Aus dem ungestümen Pinselduktus zieht der Maler diese starke innere Energie, eine Urkraft, die in jedem Farbfleck, Tupfen, Kritzel und Farbhäkchen gespürt und um sie herum übermittelt werden kann. Es sind gerade die Landschaften mit ihrem farblichen Allegro furioso und ihrer eigentümlichen Luftleere – sie resultiert daraus, dass eine aufragende Farbenmauer den Himmel verdrängt –, die die Bildfläche in ein Kontinuum von kleinen Episoden verwandelt. Wenn man einmal die farblich abgestufte Oberfläche eines Bildes wie »Flecken wunderbar angeordnet« (1995) mit ihren harmonischen Braun-, Rot-, Blau-, Grau- und Silbertönen betrachtet, dann weiß man, wie hervorragend er seine Technik beherrscht. Mit so wenig Kontrasten von Hell und Dunkel wird die Oberfläche zu einem subtil modulierten Raum, der nichts mehr mit dem kubistischen Gitterraum zu tun hat. Das Auge muss nicht mehr in die Tiefe gehen und dann zurückkommen – hier gibt es nur noch die hin und her pendelnde, kurvende und springende Bewegung von Partikeln »auf« der Oberfläche. Und sicher beschwor Zickelbein mit dem atmosphärischen Raum seiner »All-over«-Bilder, den verschwenderischen Energiewirbeln und dem scheinbar freien Lauf seiner optischen Felder eine Landschaftserfahrung, die er auf seinen Reisen und in seiner neuen Heimat Bornholm wahrgenommen hat. Diese imaginierten Landschaften öffnen Blick und Gedanken auf bestimmte Gegenstände der Natur, in der diese ihr Geheimnis verborgen hält, oder sie öffnen sich ins Unendliche (»Lesbos 2, Die Bucht«, 2010).
In seinen späteren Arbeiten nimmt die Monochromie zu, Farbsensationen sind nicht mehr allzu häufig. Doch dann ist da plötzlich ein überwältigendes strahlendes Blau, wie in einem vorbewussten Urlicht, das einen die gesteinshafte Schwere vergessen lässt. Das Suchen nach einer im Geheimen immer reicher werdenden Einfachheit führt Zickelbein zu einer Ausdrucksform, die den Betrachter dieser schweigsamen Flächen von starker poetischer Kraft in ihren Bann zwingt.

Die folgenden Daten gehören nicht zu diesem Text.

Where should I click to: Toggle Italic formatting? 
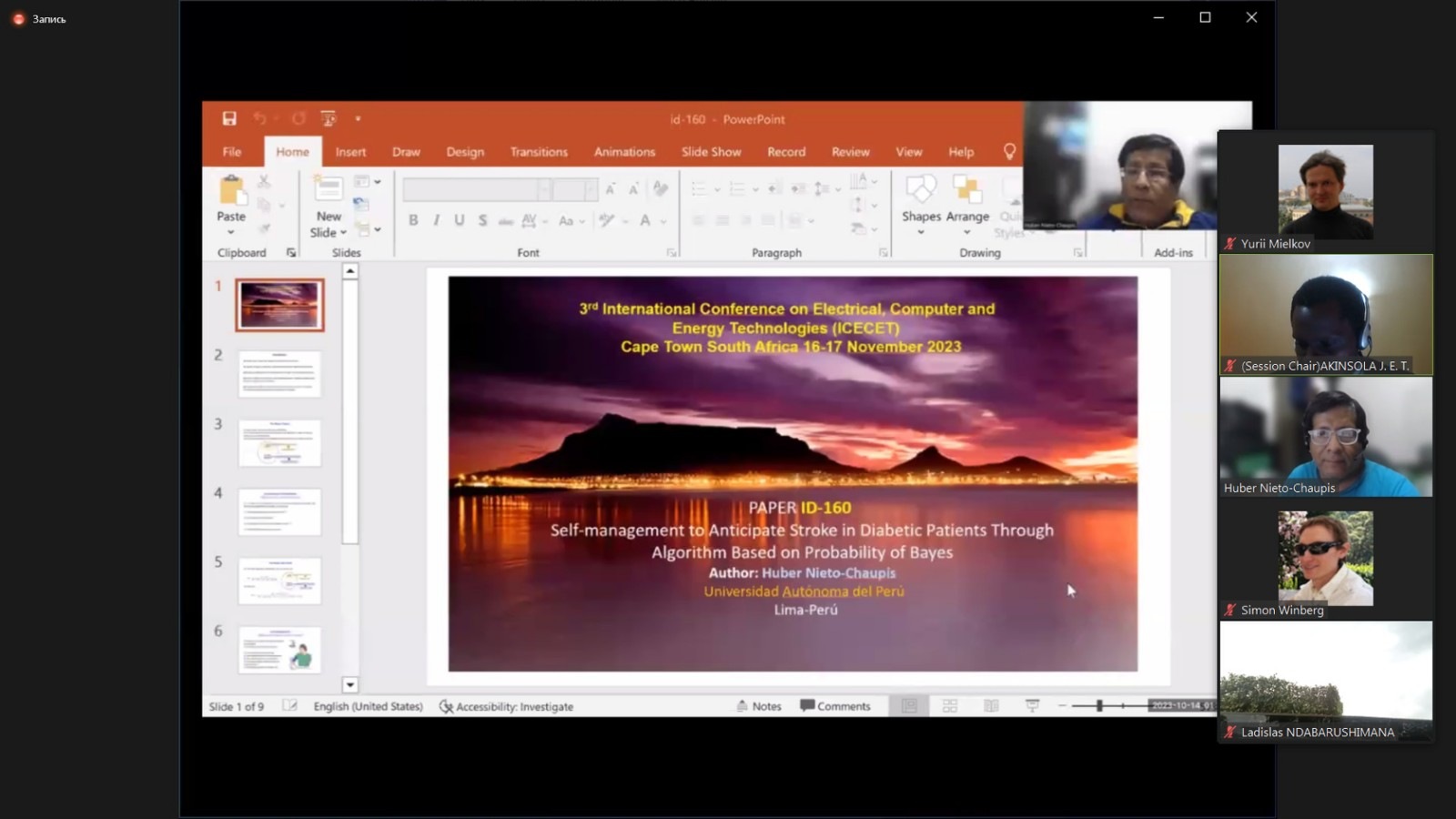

In diesen Bildern ist die Zeit eingeschlossen und wird so mächtig, dass sie fast den Raum verdrängt, oder besser gesagt: der Raum wird Zeit. Es sind Bilder, die den Betrachter immer noch etwas Neues entdecken lassen und die ihm doch ein Stück Geheimnis vorenthalten. Am 20. Dezember begeht Horst Zickelbein seinen 97. Geburtstag.
Horst Zickelbein – Arbeiten aus vier Jahrzehnten. ZeitGalerie Friedrichshagen, Scharnweberstr. 59, 12587 Berlin, Mi – Fr 12 – 18 Uhr, Sa 10 – 13 Uhr (zum Kunstadvent am 4.12. 13 – 18 Uhr), bis 9. Dezember.